I know only #6.1.1.1 of the Programming Guide says “any integer operations and 24-bit multiplication are about same as most of float operations”
I would like to know, too, how performance of integer operation is.
Wai, have you checked out *.ptx intermediate file?
I guess it is interesting.
My application uses lots of “Lookup tables” and it might make its bottleneck.
I will post questions when I gave up tuning.

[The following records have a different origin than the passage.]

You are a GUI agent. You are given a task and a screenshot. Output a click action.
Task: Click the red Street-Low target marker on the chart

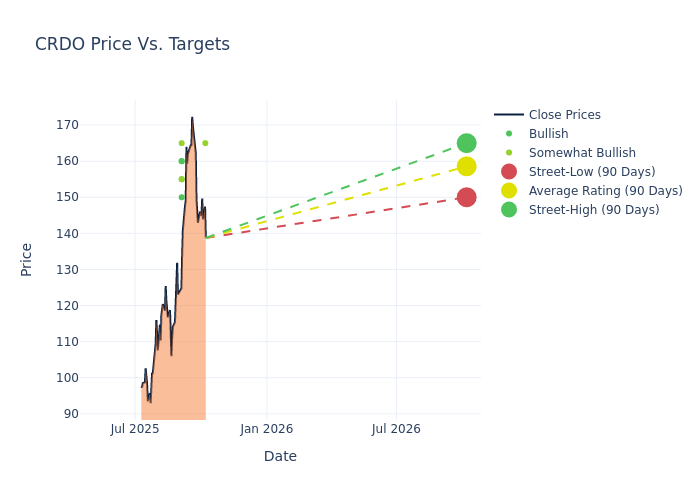pos(466,197)
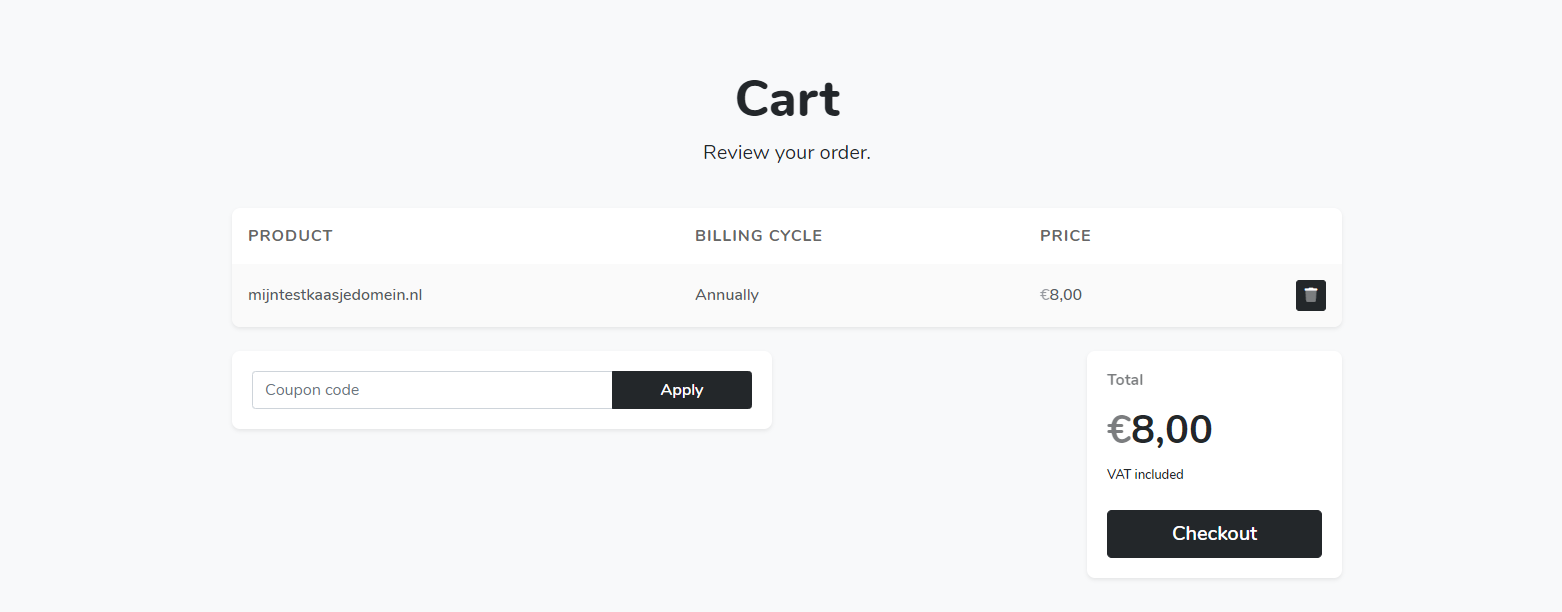Remove mijntestkaasjedomein.nl with the trash icon
Screen dimensions: 1562x612
[1310, 295]
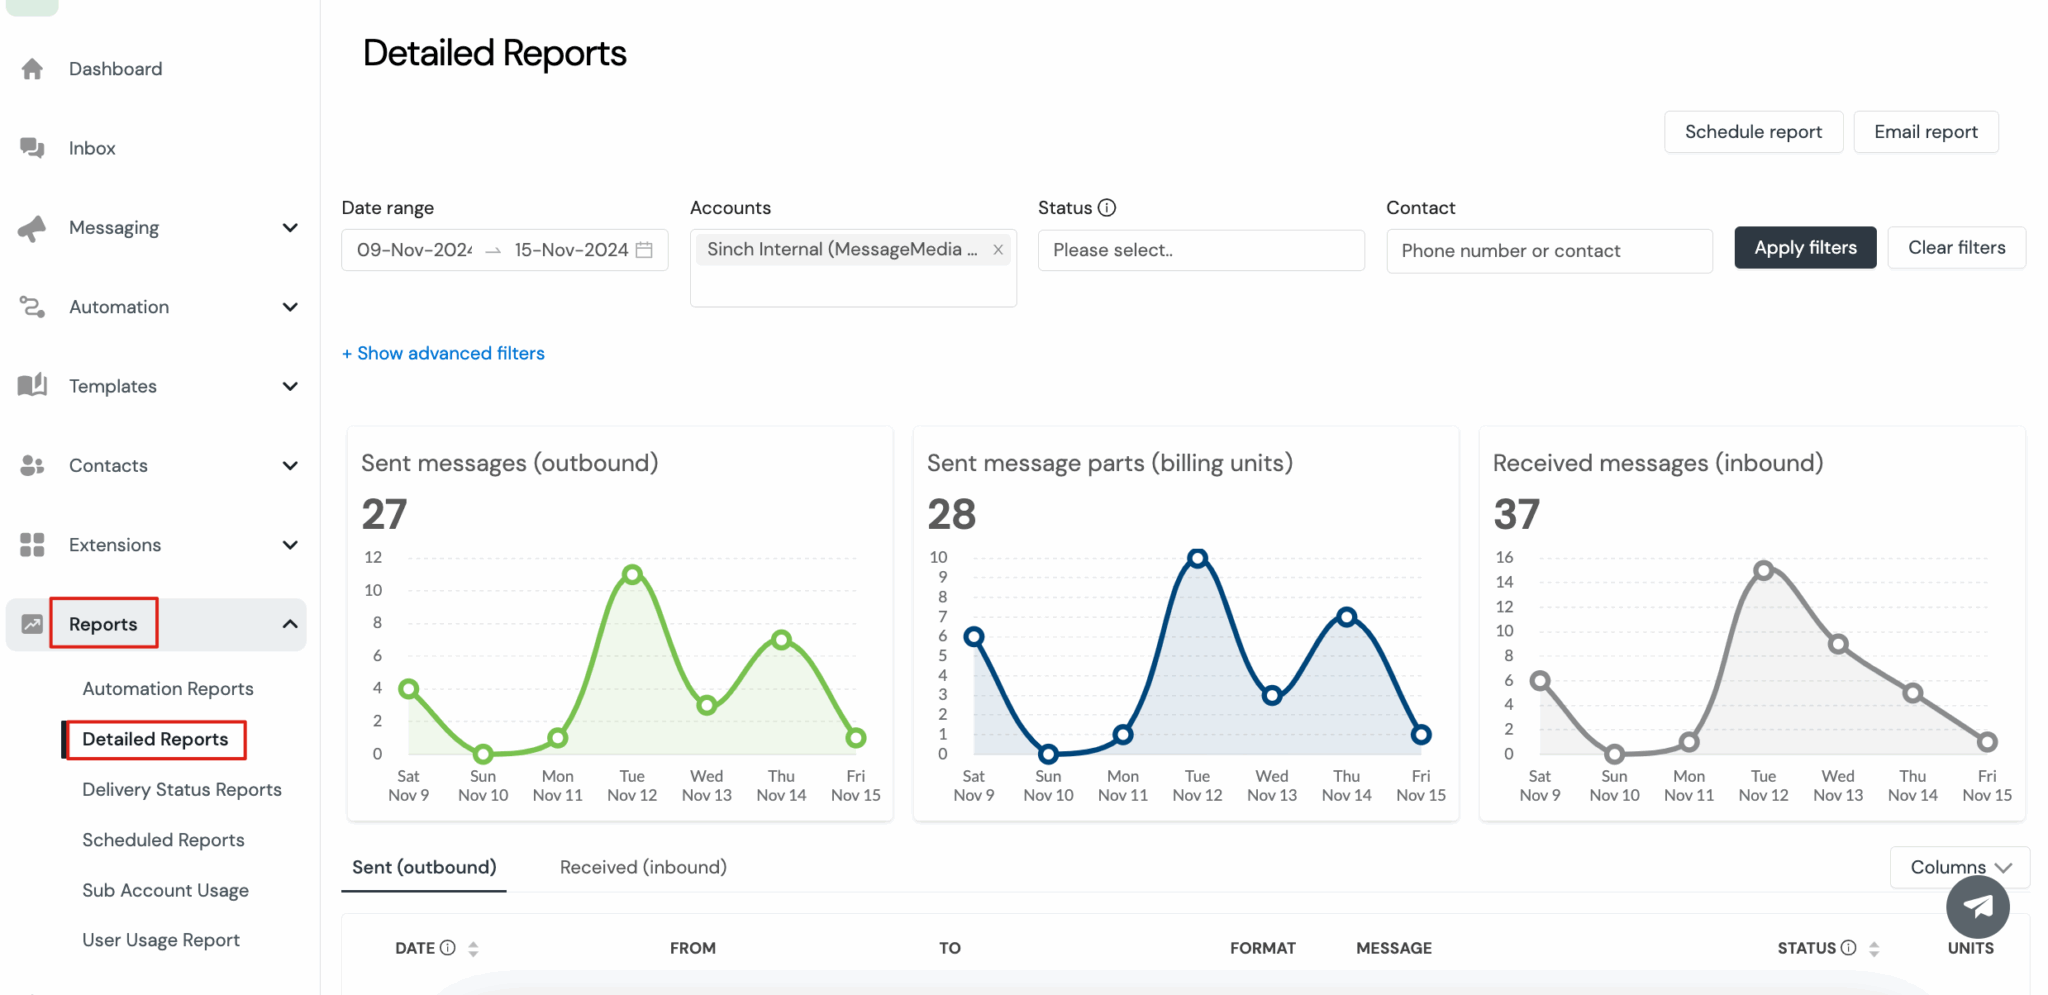Screen dimensions: 2048x995
Task: Click the Dashboard home icon
Action: (32, 69)
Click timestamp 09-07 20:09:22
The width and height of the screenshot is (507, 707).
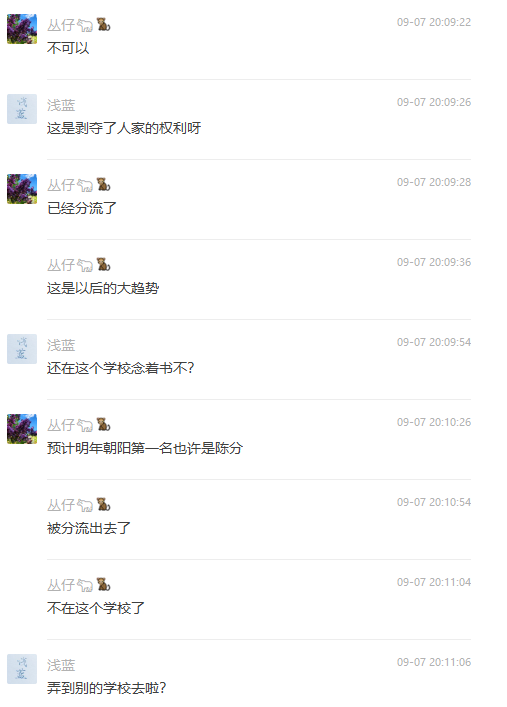pyautogui.click(x=434, y=23)
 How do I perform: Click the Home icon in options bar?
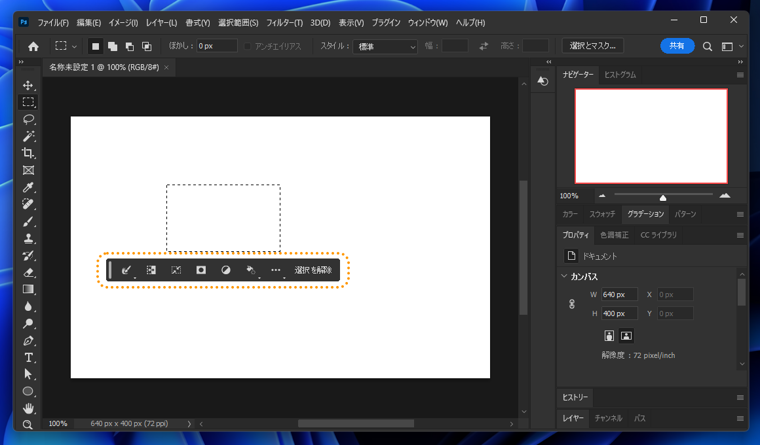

I would also be interested to hear if anyone has noticed a performance improvement when compiling the .cubin with -fastimul (24bit integer)
Peter
A:
int a = foo();
int b = bar();
int ab = a * b;
B:
int a = foo();
int b = bar();
int ab = __mul24(a,b);
Code B (or code A compiled with --fastimul) should definitely compile to fewer instructions than code A (with default compiler options).
On G80:
24-bit integer multiplies are full-speed. 32-bit integer multiplies require a multiple instruction sequence.
32-bit float mul, add, and mad, and 32-bit integer add, shifts, and logic operations are full speed.
full-speed = 2 cycles per 32-thread warp.
Mark
Can you tell us what the penalty is in machine cycles?